**Aim of the exercise**
Recast the listing below as a numbered list, from the line containing "This screenshot has height=1184, width=1895." through the end of the listing. Skip blank lines and leave the pictures out.

Position data for words and items

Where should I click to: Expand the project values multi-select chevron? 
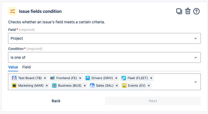click(196, 82)
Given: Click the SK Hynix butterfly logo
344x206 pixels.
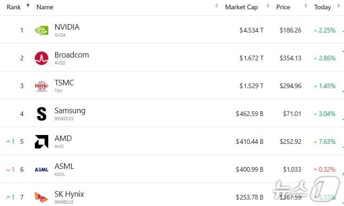Looking at the screenshot, I should [x=41, y=197].
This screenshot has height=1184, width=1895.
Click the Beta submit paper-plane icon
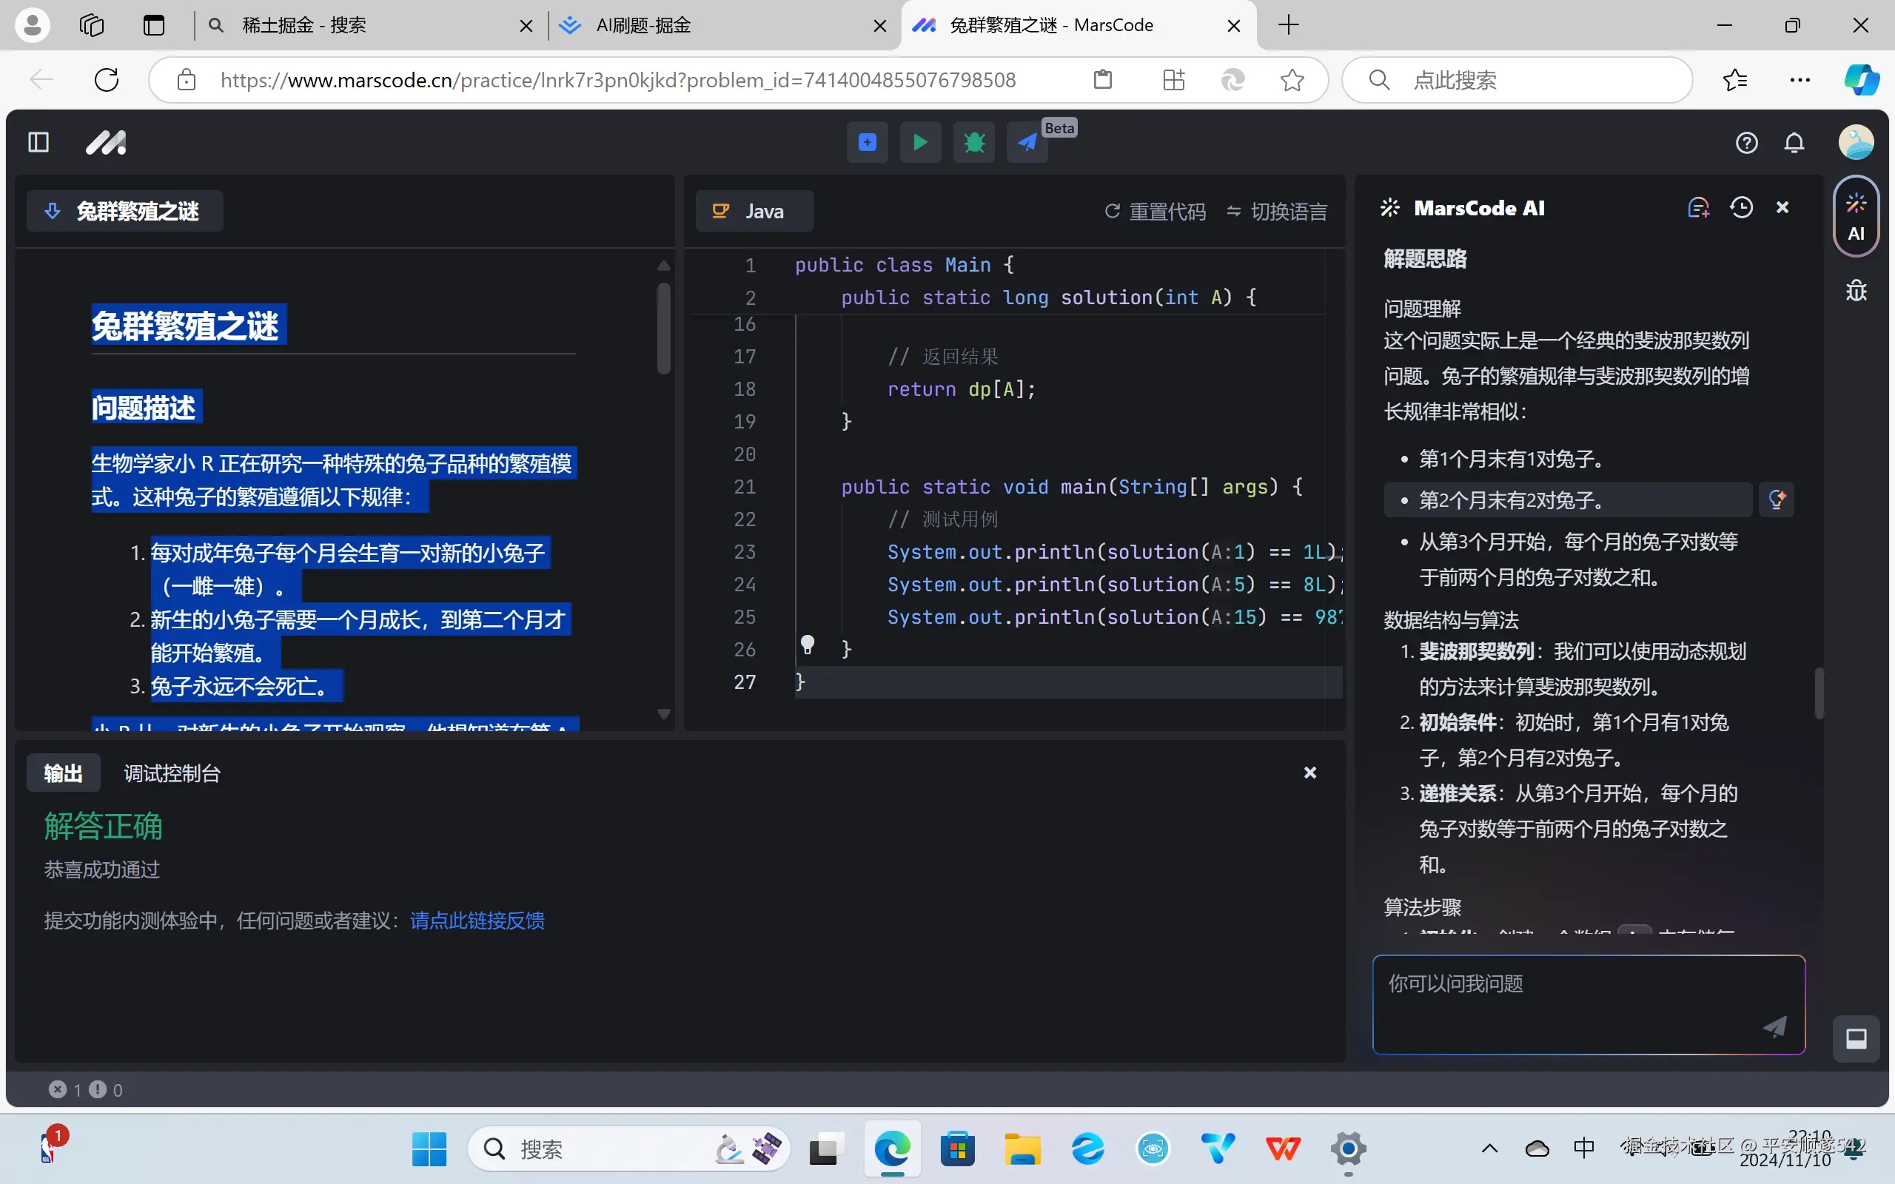pos(1027,143)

**Task solution**
1. This screenshot has height=1184, width=1895.
2. Click the Beta submit paper-plane icon
3. pos(1027,143)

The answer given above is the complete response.